__Exercise__.
Could you edit the items below so that "purple crest" becomes "team badge" and everything else stays unchanged, leaving the pictures out of your answer?

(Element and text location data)
+ + + +

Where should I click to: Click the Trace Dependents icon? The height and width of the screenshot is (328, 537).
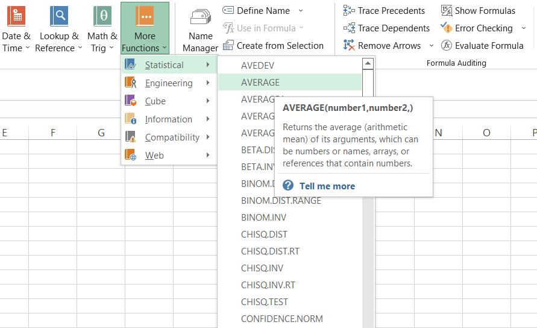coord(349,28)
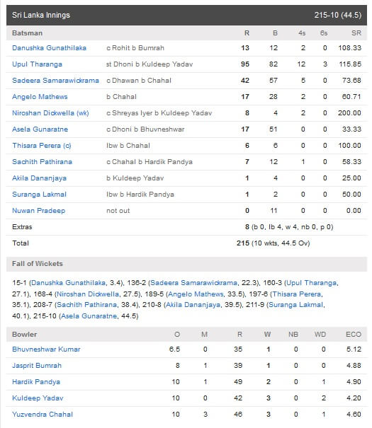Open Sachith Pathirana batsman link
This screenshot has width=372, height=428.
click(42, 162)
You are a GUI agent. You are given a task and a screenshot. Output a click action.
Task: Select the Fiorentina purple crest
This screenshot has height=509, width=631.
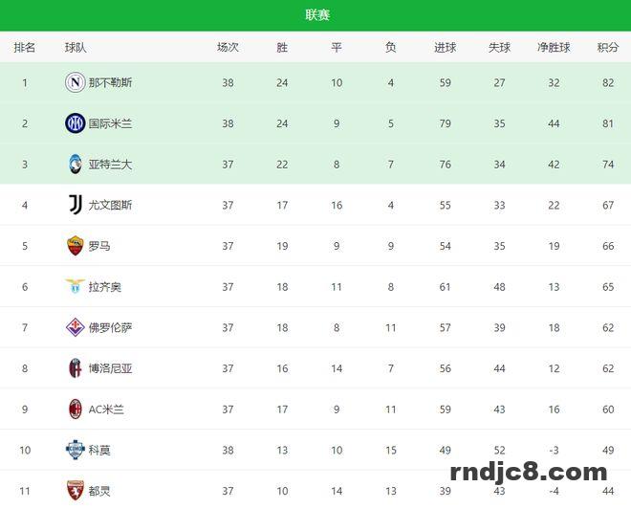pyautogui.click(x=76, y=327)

+ + + +

__Output of the exercise__.
Where should I click to: Click the Trace Dependents icon? The height and width of the screenshot is (328, 537).
coord(349,28)
Open Sachith Pathirana batsman link
This screenshot has width=372, height=428.
click(42, 162)
You are a GUI agent. You are given a task and a screenshot. Output a click action.
Task: Select the Fiorentina team badge
This screenshot has height=509, width=631.
pyautogui.click(x=76, y=327)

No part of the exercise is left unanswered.